Modern text rendering with Linux: Overview

Introduction

Text is an essential part of Human-computer Interaction. In the age of Instagram, YouTube, and VR we still consume information primarily through text. Computing started with text-only interfaces and every major Operating System provides libraries to render text.

Text rendering, despite being ubiquitous, has little up to date documentation, especially on Linux systems. The goal of this post is to give an overview of the modern Linux text rendering stack and to give the reader an understanding of the complexity behind it.

Overview

The stack is composed of 4 components:

Fontconfig

Fontconfig takes a list of font properties (name, width, weight, style, etc.), then selects a font file on your system which most closely matches the properties you requested.
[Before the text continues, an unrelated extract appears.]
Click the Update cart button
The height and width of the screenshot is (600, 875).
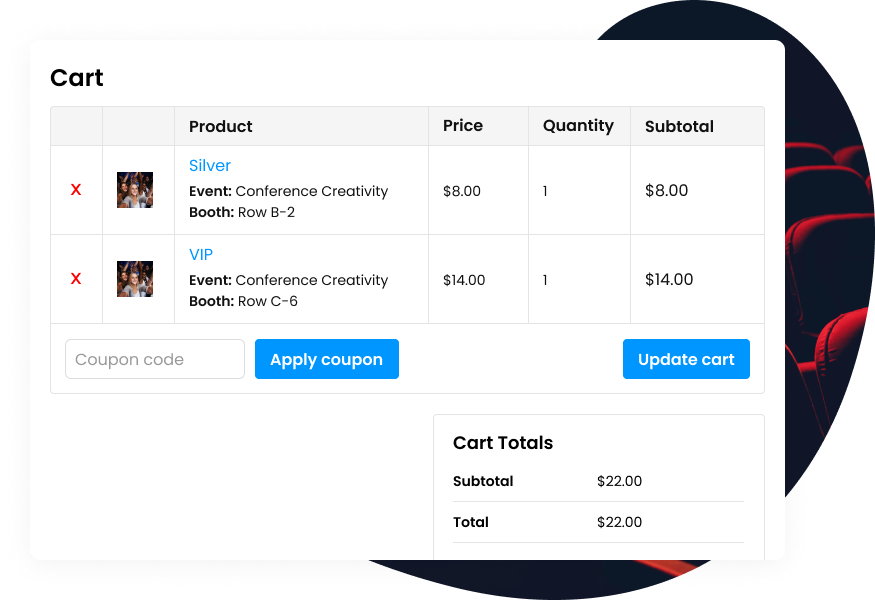coord(686,359)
It is configured with an XML-based language which allows you to specify default fonts, whitelist or blacklist them, create bold and italic styles for incomplete fonts, set the hinting and antialiasing levels and much more. The Arch Wiki is an excellent resource for creating or editing your configuration.

FriBidi or LibICU

FriBidi and LibICU, among other things, provide an implementation of the Unicode Bidirectional algorithm. The Unicode Bidirectional Algorithm allows you to convert between text in logical/storage format to text in visual format. The W3C has a beautiful article on it.

Consider the following example, where Arabic or Hebrew letters are represented by uppercase English letters and English text is represented by lowercase letters:

In the rendered text, the English letter h is visually followed by the Arabic letter C, but logically h is followed by the rightmost letter A. The next letter, in logical order, will be R. In other words, the logical/storage order of the same text would be:

english ARABIC text

But the rendered version also called visual format would be:

english CIBARA text

Because Arabic or Hebrew are Right-To-Left languages whereas English is Left-To-Right.

(Example taken from http://userguide.icu-project.org/transforms/bidi)

HarfBuzz

HarfBuzz is the text shaping engine: it maps codepoints from a string to their corresponding glyph indices. HarfBuzz takes a Unicode string, three properties: direction, script, language, and a font. It returns a list of glyph indices, each with a position in x, y coordinates, which incorporates kerning data from the font’s GPOS table.

Examples:

Hello, world becomes 43 72 79 79 82 15 3 90 82 85 79 71 with font: Ubuntu Mono

-> becomes 16 33 with font: Ubuntu Mono

-> becomes 1603 1064 with font: Fira Code Retina

HarfBuzz is essential to correctly handle accents, emojis, ligatures and almost every language except English.

FreeType

FreeType is the text rendering engine: it takes a glyph index and a font, then renders an image of that glyph index. It also provides basic kerning support. You can configure it by specifying the hinting level and which and how much antialiasing to use.

Sources

State of Text Rendering by Behdad Esfahbod (2010)
Higher Quality 2D Text Rendering by Nicolas Rougier (2013)
Digital Typography - SIGGRAPH 2018 by Behdad Esfahbod and Nicolas Rougier (2018)
Linux Font Rendering Stack by Max Harmathy (2018)